Is there free disk space on /data00?  Check using df -k.
Move or delete some data. 


header_copy
Crashes or Hangs

Check
Remedy
/data/plog visible on allegro but not readable by observer.
Check permissions for /data/plog, become root and change if necessary.
/data/plog visible on allegro but is empty
hau:/var/plog probably has not been cross-mounted.  Check using df -k.  If hau:/var/plog is not mounted at /data/plog, then become root and mount it by typing mount /data/plog.  If this fails, then it's likely that hau is either not exporting /data/plog or not considering allegro to be a valid mount client.  Contact a CSO staff member in the following order: Hiro, Ruisheng, Richard, Martin, anyone else.  Of course, hau may just be dead, but presumably you would have been told that by now.
/data/plog visible on allegro and contains files, but nothing is being copied
Is there a .lck file in /data/plog?  Check by doing ls /data/plog/*.lck.  If not, then you are probably  suffering from the antenna computer "no more free inodes" problem.  You have to reboot the antenna computer; see this link.  Once the antenna computer display shows something, in UIP type ANTENNA/RESTART/NOSYNC; you should see the antenna display come back up.  If not, consult the CSO Troubleshooting page.  If you still can't get it to come up, contact someone (try the pager first, then Hiro).
/data00/headerdir/YYYYMMDD does not exist
Should not happen: start_tel_util should not have started header_copy.  Check that /data00/headerdir exists and that observer has write permissions.  If the permissions are wrong, change them by becoming root.
/data00/headerdir/YYYYMMDD is not writeable by observer
Should not happen -- start_tel_util should not have started header_copy.   Change permissions by becoming root.
Is there free disk space on /data00?  Check using df -k. Move or delete some data. 


write_log
Crashes or Hangs

Check
Remedy
Gives RPC timeout error.
hau's RPC server is not up, is failing, or the network connection to hau is not good.  Not much you can do, try calling Hiro.  Check whether you are also having access problems with /data/plog.
/data00/encdir/YYYYMMDD does not exist Should not happen -- start_tel_util should not have started write_log.  Check that /data00/encdir exists and that observer has write permissions.  If the permissions are wrong, change them by becoming root.
/data00/encdir/YYYYMMDD is not writeable by observer Should not happen -- start_tel_util should not have started write_log.   Change permissions by becoming root.
Is there free disk space on /data00?  Check using df -k. Move or delete some data.

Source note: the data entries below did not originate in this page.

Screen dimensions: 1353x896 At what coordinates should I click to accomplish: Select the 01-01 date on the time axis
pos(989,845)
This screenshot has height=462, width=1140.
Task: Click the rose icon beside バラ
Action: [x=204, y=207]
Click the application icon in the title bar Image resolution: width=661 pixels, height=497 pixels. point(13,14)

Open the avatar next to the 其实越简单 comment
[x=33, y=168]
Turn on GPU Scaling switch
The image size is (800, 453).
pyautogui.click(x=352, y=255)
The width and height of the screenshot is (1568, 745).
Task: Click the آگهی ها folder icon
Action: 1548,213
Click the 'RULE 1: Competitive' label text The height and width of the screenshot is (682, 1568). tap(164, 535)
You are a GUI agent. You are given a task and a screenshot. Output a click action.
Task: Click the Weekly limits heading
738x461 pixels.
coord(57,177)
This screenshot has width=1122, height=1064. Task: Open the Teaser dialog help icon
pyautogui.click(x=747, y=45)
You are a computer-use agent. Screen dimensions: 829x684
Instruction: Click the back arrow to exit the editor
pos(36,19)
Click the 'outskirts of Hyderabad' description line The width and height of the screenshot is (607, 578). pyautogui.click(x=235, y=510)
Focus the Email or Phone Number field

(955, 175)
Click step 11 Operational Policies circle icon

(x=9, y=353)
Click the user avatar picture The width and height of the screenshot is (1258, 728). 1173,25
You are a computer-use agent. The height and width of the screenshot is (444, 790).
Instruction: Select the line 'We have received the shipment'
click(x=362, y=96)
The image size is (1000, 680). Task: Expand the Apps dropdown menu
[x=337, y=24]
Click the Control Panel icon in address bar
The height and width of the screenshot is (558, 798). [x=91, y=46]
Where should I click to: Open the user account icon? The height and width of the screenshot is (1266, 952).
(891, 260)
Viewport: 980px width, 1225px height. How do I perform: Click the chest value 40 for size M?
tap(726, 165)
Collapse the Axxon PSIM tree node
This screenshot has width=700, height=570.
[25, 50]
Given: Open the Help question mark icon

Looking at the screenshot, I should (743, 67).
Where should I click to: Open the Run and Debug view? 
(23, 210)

Inspecting the Encoder Logs

Sometimes you may not be sure what has happened with the encoder logs and you want to inspect them directly to see which observation numbers are present and whether they match up with the source names as you expect.  There is a simply utility for doing this, sum_encdir.  To use it, simply type

> sum_encdir /data00/encdir/YYYYMMDD

A list of observation numbers and source names will be printed out.

Merging Dies

Merging can die if any of the necessary files (raw bolometer data, pointing files from telescope, encoder log files from rotator) are missing or if the raw data files are short.  Typical error messages are:

Error opening das directory
Error opening header directory
Error opening encoder directory
These imply that the given directory could not be found.  Since start_merge ensures the directories exist when it begins, this means that a directory has "vanished" in midstream.  This is usually because a cross-mounted disk from another computer has gone offline, usually because the computer has crashed.  For example, if merging on kilauea and allegro crashes, you will get these errors.  Consult the instructions above for dealing with a crashed computer.

Cannot open file XXXX, reached max number of tries
This means that for a given raw data file, no pointing log or encoder log file was found after waiting for some number of 30-second intervals.

Previous number, this number
This means that the raw data file minute number incremented by more than 1, which implies files were lost.

Now about to crash!
File size is XXXX
File pointer position is YYYY
feof reports ZZZZ
Now crashing, satisfied...
Happily aborting with error
This error occurs when a raw data file is the wrong size.  Raw data files have an almost perfectly fixed length set by the number of sampled channels and the number of samples per minute.  This error will usually happen on the last file of the night because the DAS is usually stopped mid-minute.  That's fine.  You should worry when it occurs partway through the night.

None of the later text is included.